Elon Musk’s Brutally Honest Management Style

Unapologetic awfulness is preferable to Silicon Valley hypocrisy.

A photo of Elon Musk with a black background
Getty; The Atlantic

Like everyone else still left on Twitter—at this point, roughly 90,000 journalists and 14 bemused normal people—I was deeply skeptical about Elon Musk’s takeover of the social network. Was it a weed gag that got out of hand? Did he really want to make himself the main character of American intellectual life? Does it fulfill a deep psychological need to force serious media organizations to weigh in every time he replies “lol” to some crank, launders a conspiracy theory into the discourse, or makes a particularly obscure dirty joke? (Say “Ligma Johnson” out loud. You’re welcome.)

I do have one small confession, though. I find Musk a compelling figure, and not in the disdainful, irony-soaked way that is barely acceptable in polite society. In a world of passive-aggressive rich people smiling through veneered teeth while withholding tips from minimum-wage staffers, I find his unabashedly-workaholic-maniac persona hugely preferable to the usual tech-bro smarm.

Let’s not lowball the awfulness of Musk’s management style. In the past few weeks alone, he has laid off workers with unholy and unpleasant glee. He has announced that employees were fired for daring to talk back to him on Twitter. He’s fired others by bcc email. He even created an opt-in system to not be fired, which required workers to agree to be “extremely hardcore.” The whole circus has been an exercise in performative, macho, tech-bro cruelty. I can understand why Musk works 90-hour weeks across the multiple companies that he leads; the reward for him is billions of dollars in personal wealth. It’s less clear what the reward will be for the peons pumping out code to keep Twitter’s services running: no work-life balance, constantly changing demands, and the possibility of being locked out of your laptop at any given moment? What an opportunity! Thank you, Daddy Musk.
☆ ☆ ☆ ☆ ☆ ☆ ☆
* [EXERCISES TO COMPLETE]
**a)** Answer these questions from the article on Musk's management style:
(i) Roughly how many journalists does the author say are still left on Twitter?
(ii) By what kind of email does the article say Musk fired some workers?
(iii) How many hours a week does the article say Musk works across his companies?
**b)** List each line of the records that contains the word "perform".
☆ ☆ ☆ ☆ ☆ ☆ ☆
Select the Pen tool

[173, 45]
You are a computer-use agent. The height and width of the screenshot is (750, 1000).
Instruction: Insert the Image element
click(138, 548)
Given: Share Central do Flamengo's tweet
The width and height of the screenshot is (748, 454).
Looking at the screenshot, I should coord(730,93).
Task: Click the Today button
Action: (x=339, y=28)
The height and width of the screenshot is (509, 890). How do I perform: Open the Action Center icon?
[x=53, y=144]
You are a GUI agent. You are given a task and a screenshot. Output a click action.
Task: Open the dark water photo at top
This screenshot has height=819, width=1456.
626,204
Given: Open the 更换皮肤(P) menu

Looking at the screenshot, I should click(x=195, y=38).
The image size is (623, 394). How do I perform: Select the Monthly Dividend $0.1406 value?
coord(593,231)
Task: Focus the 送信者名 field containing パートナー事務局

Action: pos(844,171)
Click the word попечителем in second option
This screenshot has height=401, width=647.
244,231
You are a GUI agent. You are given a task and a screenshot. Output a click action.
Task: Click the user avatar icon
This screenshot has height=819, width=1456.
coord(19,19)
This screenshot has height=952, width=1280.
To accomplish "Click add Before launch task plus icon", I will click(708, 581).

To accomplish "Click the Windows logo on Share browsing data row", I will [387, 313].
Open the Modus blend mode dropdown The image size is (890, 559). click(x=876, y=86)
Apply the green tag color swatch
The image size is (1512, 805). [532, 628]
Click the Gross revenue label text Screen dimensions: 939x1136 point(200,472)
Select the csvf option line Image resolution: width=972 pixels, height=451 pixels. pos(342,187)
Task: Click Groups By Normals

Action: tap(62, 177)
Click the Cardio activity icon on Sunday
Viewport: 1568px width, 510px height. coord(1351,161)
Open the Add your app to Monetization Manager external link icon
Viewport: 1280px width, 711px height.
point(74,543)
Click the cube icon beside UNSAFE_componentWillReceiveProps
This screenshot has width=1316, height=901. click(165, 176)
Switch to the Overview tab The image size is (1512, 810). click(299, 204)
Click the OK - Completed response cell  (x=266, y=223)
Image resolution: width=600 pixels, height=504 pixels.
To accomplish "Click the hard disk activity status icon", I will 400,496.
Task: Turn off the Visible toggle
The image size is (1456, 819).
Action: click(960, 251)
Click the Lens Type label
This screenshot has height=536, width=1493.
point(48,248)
☆ ☆ ☆ ☆ ☆ ☆ ☆
* [ANSWERS TO THE EXERCISE]
**a)**
(i) Roughly 90,000.
(ii) By bcc email.
(iii) 90 hours a week.

**b)**
The height and width of the screenshot is (509, 890). How do I perform: Open the Action Center icon?
The image size is (623, 394). How do I perform: Select the Monthly Dividend $0.1406 value?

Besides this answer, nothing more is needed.